Standout gardens include the floral displays at the Commissioner’s Residence, which Parks Canada and some contractors have to struggle to bring into bloom in time for the annual Commissioner’s Tea on the weekend nearest to June 13.

Victory Gardens, located just north of the Dawson City Museum, has been a scenic spot for generations. The residents of the old McDonald Lodge, on Fifth Avenue, used to have a good view from their front porch. The new lodge is on the other side of the park, but has been designed so that there is still good viewing from a covered deck.

There are other sites I could mention, but this week I want to focus on one of the stranger and more prominent gardens. Officially known as Mary Hanulik Garden, this one is found on the west side of Front Street, just south of the Commissioner’s Residence, and wasn’t originally intended as a garden at all.

These days it is festooned with flowers, bushes and small trees, and plaques bolted to two boulders on the dyke end of the narrow road leading up the street celebrate the lives of George Mercer Dawson, Joseph Francis Ladue and L.N. “Jack” McQuesten, three individuals who loom large in Klondike lore.

‘Twas not always thus.

The force main from Dawson’s sewage system meets a buried cistern at the top of the hill on which the garden sits. The cistern fills up to a certain point and then triggers a discharge of effluent down to the outflow pipe that opens into the fastest part of the Yukon River’s current. When the dyke was being built there needed to be an access road so that city workers could service the cistern, so a lane just big enough to allow the passage of a pickup truck was added.

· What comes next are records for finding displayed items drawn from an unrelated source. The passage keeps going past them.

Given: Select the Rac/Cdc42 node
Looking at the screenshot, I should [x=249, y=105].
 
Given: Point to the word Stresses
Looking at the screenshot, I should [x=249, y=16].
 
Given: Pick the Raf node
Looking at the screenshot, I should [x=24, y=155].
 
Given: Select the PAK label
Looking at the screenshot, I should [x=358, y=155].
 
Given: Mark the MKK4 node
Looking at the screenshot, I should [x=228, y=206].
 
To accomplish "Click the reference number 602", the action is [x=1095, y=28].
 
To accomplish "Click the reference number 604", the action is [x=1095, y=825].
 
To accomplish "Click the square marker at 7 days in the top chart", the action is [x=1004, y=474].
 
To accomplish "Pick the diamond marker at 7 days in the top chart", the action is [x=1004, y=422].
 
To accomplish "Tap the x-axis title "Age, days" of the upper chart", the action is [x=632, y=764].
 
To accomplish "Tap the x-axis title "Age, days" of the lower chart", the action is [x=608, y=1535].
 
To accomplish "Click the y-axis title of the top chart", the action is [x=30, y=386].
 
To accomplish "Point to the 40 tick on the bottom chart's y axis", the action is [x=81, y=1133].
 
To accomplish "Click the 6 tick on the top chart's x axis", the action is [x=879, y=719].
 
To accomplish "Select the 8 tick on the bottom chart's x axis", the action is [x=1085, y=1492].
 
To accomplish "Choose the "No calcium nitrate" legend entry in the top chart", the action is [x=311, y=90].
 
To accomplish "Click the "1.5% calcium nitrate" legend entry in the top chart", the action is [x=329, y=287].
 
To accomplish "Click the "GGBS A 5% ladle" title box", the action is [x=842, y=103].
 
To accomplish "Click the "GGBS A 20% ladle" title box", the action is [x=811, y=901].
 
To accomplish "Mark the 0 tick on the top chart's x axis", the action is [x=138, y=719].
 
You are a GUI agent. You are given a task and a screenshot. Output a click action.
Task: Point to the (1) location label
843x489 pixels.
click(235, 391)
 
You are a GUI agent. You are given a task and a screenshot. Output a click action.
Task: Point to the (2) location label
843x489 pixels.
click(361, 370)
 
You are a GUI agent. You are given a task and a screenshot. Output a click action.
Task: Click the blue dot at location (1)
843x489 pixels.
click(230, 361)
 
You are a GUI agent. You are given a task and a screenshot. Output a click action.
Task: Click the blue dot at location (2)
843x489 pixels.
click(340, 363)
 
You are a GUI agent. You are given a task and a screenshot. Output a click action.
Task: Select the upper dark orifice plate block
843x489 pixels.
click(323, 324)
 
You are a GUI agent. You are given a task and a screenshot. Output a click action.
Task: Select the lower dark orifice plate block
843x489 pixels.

In the late 1980s, when the dyke was new, the cistern could be quite pungent, and Norm’s Hump, as it was generally known (the Super of Public Works is Norm Carlson) was far from being a landmark.

Since it was so prominent, it was decided to dress it up a bit. I don’t know if part of the plan might have been to kill the odour, but it seems to have worked out that way. First came the flowers and foliage, followed by the first generation of benches (since replaced with spiffy new designs by Jim Williams), then the boulders and eventually the three plaques.

These days, after further landscaping to create a real Waterfront Park, this lane is the natural end of a short walk that might begin at the SS Keno and wend its way past the gazebo and the town clock.

Although the garden did acquire a more upscale name over the years, in memory of a woman whose flower gardens were legendary during her life, I’m afraid lots of locals still call it Norm’s Hump.